When indexing time series data like logs or metrics, you can’t write to a single index indefinitely. To meet your indexing and search performance requirements and manage resource usage, you write to an index until some threshold is met and then create a new index and start writing to it instead. Using rolling indices enables you to:
- Optimize the active index for high ingest rates on high-performance hot nodes.
- Optimize for search performance on warm nodes.
- Shift older, less frequently accessed data to less expensive cold nodes,
- Delete data according to your retention policies by removing entire indices.
We recommend using data streams to manage time series data. Data streams automatically track the write index while keeping configuration to a minimum.
Each data stream requires an index template that contains:
Data streams are designed for append-only data, where the data stream name can be used as the operations (read, write, rollover, shrink etc.) target. If your use case requires data to be updated in place, you can instead manage your time series data using index aliases. However, there are a few more configuration steps and concepts:
- An index template that specifies the settings for each new index in the series. You optimize this configuration for ingestion, typically using as many shards as you have hot nodes.

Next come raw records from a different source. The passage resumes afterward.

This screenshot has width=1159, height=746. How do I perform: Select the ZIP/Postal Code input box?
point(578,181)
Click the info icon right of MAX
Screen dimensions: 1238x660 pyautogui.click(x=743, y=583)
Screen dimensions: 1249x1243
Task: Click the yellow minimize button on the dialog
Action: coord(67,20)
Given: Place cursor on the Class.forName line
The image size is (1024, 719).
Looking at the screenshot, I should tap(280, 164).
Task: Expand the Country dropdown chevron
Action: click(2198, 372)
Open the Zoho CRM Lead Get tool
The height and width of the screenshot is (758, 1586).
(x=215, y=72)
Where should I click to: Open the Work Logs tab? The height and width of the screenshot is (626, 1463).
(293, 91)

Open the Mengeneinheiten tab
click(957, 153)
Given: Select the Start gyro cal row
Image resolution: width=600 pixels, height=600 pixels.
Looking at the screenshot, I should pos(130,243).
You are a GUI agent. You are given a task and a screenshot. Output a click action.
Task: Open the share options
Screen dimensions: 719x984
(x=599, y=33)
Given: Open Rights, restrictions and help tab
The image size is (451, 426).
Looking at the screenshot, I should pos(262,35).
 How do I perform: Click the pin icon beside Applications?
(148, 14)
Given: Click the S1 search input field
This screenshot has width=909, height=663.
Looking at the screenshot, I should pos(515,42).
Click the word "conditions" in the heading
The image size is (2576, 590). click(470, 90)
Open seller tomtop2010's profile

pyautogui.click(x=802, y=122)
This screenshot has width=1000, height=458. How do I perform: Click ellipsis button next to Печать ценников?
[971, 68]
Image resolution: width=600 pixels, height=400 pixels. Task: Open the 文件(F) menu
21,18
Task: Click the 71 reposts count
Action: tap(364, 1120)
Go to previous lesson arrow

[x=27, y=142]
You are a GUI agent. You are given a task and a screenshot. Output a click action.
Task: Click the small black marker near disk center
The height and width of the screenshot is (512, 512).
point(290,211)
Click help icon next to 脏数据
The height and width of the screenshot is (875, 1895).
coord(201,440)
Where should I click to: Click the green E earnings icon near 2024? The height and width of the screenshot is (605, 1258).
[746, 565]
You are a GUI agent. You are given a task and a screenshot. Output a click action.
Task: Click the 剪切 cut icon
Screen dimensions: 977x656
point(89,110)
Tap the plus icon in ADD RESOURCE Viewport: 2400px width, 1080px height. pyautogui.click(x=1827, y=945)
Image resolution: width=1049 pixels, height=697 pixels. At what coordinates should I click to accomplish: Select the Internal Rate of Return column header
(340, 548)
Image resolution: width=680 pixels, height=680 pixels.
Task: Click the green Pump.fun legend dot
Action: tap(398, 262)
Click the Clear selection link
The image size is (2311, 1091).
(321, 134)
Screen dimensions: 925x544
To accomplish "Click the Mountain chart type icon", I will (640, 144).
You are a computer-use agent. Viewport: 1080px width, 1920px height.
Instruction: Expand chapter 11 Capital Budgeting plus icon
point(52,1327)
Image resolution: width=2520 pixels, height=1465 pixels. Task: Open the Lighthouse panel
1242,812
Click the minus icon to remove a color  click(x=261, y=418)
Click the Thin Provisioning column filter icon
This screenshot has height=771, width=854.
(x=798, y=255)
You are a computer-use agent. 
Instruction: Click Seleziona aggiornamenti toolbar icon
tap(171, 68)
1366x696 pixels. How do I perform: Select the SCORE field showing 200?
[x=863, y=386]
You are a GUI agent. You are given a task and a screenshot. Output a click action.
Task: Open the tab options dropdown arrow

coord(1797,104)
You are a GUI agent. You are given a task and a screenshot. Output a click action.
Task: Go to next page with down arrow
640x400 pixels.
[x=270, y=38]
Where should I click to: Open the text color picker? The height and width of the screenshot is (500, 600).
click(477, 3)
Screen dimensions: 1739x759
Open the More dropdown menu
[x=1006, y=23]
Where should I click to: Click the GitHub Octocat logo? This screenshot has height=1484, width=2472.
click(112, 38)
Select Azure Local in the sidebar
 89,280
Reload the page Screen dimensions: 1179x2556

- An index alias that references the entire set of indices.
- A single index designated as the write index. This is the active index that handles all write requests. On each rollover, the new index becomes the write index.
ILM enables you to automatically roll over to a new index based on conditions like the index size, document count, or age. When a rollover is triggered, a new index is created, the write alias is updated to point to the new index, and all subsequent updates are written to the new index.
Rolling over to a new index based on size, document count, or age is preferable to time-based rollovers. Rolling over at an arbitrary time often results in many small indices, which can have a negative impact on performance and resource usage.